A foto do suspeito já foi divulgada, mas a família de Gleice diz que a Polícia não se esforça para prender José Maurício Nascimento da Silva, um paraibano de 33 anos, apontado como responsável pelo assassinato. "Em dois meses a polícia ainda não sabe nos informar nada sobre o caso da minha filha. Nós da família que estamos seguindo os passos desse assassino, que chegou do nada para fazer isso com a minha filha. Estivemos essa semana com uma pessoa que trabalhava com ele em Copacabana, como camelô, mas ela também não sabe do paradeiro dele.

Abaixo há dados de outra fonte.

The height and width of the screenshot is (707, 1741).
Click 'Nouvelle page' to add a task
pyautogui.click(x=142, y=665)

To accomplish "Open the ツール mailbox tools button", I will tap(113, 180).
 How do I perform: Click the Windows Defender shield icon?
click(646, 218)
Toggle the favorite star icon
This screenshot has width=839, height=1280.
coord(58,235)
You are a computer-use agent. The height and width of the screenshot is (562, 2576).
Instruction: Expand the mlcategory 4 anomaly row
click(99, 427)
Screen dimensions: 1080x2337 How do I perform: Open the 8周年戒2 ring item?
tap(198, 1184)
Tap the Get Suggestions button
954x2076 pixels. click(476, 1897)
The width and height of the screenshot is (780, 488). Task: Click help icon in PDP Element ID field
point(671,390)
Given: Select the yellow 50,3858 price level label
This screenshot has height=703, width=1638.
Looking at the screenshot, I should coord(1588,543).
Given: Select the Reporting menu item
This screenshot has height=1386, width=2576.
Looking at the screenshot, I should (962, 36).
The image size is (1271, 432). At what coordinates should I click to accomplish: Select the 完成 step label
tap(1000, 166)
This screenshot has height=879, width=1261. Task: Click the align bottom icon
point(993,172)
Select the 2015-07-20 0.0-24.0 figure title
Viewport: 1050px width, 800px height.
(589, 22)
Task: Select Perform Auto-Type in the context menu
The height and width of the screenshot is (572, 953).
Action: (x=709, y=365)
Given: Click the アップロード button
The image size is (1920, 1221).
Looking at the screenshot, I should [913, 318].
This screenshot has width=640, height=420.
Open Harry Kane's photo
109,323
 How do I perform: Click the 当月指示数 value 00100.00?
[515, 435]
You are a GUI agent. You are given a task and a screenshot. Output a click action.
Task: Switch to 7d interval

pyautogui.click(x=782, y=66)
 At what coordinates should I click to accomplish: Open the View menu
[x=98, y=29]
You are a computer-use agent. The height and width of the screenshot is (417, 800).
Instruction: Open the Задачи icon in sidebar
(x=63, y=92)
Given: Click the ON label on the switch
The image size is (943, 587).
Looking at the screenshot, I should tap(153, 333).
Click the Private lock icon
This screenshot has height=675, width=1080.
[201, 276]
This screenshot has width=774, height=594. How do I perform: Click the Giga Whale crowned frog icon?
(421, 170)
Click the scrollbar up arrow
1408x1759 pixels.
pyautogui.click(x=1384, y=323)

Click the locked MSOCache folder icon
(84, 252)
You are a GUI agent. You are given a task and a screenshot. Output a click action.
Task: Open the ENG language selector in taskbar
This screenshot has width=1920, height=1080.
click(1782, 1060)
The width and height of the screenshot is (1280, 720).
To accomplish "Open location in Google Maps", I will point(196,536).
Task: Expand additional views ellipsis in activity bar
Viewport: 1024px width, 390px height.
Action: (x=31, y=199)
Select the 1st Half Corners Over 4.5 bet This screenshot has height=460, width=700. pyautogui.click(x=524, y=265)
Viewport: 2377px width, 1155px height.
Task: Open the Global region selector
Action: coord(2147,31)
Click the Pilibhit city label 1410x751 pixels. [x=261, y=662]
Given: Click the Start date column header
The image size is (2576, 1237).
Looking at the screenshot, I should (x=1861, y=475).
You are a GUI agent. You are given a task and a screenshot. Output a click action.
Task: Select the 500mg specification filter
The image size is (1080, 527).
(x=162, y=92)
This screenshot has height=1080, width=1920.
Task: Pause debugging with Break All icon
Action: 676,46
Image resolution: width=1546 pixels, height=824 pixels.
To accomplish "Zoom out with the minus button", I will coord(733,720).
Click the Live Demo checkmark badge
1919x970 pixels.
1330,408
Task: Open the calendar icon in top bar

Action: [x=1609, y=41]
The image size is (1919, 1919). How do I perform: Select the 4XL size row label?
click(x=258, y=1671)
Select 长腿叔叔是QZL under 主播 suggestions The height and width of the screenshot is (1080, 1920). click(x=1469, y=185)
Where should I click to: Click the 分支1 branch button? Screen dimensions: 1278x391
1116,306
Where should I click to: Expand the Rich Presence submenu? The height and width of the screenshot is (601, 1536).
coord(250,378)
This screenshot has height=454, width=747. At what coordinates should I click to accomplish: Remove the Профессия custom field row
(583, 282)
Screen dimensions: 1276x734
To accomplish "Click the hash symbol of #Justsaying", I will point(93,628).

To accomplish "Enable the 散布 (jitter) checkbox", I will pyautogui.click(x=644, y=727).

Não vamos desistir de pedir por Justiça", disse o pai da jovem, Antônio Manuel Silva, de 48 anos.

Gleiciane deixou um filho de três anos. A jovem tinha acabado o ensino médio e sonhava cursar a universidade. "Como pode isso acontecer com uma pessoa não fazia mal para ninguém. A milha filha era uma menina muito boa, dedicada. Esses dois meses sem ela tem sido de muito sofrimento e agora o filho dela já está perguntando onde está a mãe e em alguns momentos fica muito triste e distraído", contou a mãe de Gleice, Conceição de Maria Oliveira, de 39 anos. 

José Maurício Nascimento da Silva é acusado do crime
José Maurício Nascimento da Silva é acusado do crime

Mariana Silva, de 18 anos, prima de Gleice, disse que os familiares e amigos da vítima mandaram fotos de José Maurício para diversas entidades de Direitos Humanos na Paraíba. "Temos a esperança de alguém reconhecer e denunciar o paradeiro desse homem", contou ela. 

Os moradores interditaram a Autoestrada Lagoa-Barra, no sentido Barra da Tijuca, por cerca de 30 minutos. A via foi liberada por volta das 20h. O Centro de Operações Rio informou que também foi fechado o acesso da Praça Sibélius para os túneis Acústico e Zuzu Angel. Os motoristas que seguiam para São Conrado eram desviados para a Avenida Padre Leonel Franco e, depois, para a Avenida Niemeyer.